Reporting with Pandas and Seals and Pythons, Oh My

I spend perhaps too much time generating and reviewing numbers and charts and reports, but the right combination of tools can make this enjoyable (or at least less tedious). For me, that generally means using the pandas data analysis library and the python programming language to analyze data stored in MariaDB or MySQL.

There are a number of BI and analytics tools available, all of which have tradeoffs depending on your needs and your circumstances. You can get by with spreadsheets, write so much SQL you begin to mumble it in your sleep, spend a hefty chunk of money investing in a commercial solution, or burn too much time configuring solutions whose purpose seems to be generating sales for the vendor’s consulting services rather than helping you get things done.

I’ve done all of these, some rather more than others (I may be bitter), but my “go to” analytics toolset today revolves around the pandas library. It has the perfect balance of capability, flexibility, and usability that I need in a tool that sees daily use.

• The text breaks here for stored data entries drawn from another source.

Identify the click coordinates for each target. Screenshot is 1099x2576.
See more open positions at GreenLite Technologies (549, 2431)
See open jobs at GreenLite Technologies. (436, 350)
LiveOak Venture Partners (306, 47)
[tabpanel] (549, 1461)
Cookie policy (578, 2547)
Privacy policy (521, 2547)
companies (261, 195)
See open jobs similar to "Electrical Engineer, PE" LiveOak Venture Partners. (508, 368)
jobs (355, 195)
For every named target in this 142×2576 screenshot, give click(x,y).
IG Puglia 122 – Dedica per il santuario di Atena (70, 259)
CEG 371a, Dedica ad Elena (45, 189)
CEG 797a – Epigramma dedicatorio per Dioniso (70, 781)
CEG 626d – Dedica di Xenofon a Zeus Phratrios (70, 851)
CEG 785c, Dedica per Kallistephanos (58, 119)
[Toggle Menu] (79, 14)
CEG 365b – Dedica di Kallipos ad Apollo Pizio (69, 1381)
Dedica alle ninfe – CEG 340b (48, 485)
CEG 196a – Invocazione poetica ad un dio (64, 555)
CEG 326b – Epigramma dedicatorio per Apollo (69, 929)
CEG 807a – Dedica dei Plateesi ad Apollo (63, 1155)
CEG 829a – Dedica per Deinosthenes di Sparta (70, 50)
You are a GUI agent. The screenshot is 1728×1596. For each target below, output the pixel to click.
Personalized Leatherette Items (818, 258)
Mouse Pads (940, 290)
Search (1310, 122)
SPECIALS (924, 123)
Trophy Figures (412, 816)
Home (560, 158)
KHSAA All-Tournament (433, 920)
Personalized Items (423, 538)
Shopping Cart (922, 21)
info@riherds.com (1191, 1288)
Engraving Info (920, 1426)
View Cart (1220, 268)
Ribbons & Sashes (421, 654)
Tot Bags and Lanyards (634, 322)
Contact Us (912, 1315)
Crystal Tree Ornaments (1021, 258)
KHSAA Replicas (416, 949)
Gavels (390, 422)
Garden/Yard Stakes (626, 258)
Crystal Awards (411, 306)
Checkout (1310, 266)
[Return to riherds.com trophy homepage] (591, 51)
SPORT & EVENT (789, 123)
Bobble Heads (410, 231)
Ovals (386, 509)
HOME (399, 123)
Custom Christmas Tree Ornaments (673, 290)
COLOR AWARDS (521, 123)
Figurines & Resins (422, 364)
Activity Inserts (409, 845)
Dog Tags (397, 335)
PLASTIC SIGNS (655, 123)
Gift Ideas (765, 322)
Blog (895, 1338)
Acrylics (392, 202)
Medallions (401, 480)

Let’s walk through a few examples. I note that I use Python 3.4 under OS X for these. While this will not be a tutorial (for Pandas, Python, or MariaDB), I hope that seeing a few samples of what it can do will encourage you to try it. First, let’s set up a working environment:

pyvenv-3.4 ~/py34
cd ~/py34
source bin/activate
pip install matplotlib pandas ipython sqlalchemy mysql-connector-python --allow-external mysql-connector-python

This creates a clean, virtual python environment in the py34 directory and installs a few dependencies, and takes less than a minute for me. Pandas uses matplotlib for charting, and in recent versions prefers SQLAlchemy for querying SQL databases; IPython is my preferred interactive shell when working with python; and I will use MySQL Connector/Python to query an existing MariaDB database.

The database, and thus my examples here, contains data regarding a hypothetical, growing technical support organization, purely because I happen to have that kind of thing handy. I will not paste that into this post.

Let’s put a few more details in place and analyze some data. We will start IPython, import the libraries we need, set an option to make charts look a bit prettier, and configure the database connection:

ipython --pylab

import sqlalchemy
import pandas
pandas.set_option('display.mpl_style', 'default')
e = sqlalchemy.create_engine('mysql+mysqlconnector://dellis@localhost/support')

Now let’s just load everything from a single table, in this case the “issues” table:

df = pandas.io.sql.read_sql_table('issues', e)

This creates a pandas DataFrame (somewhat akin to a spreadsheet) containing the table’s data. You can use the read_sql() method for populating a DataFrame with more realistic/complex queries. The columns correspond to basic information about support issues:

In [6]: df.columns
Out[6]: Index(['issue', 'customer', 'product', 'severity', 'status', 'created', 'emails'], dtype='object')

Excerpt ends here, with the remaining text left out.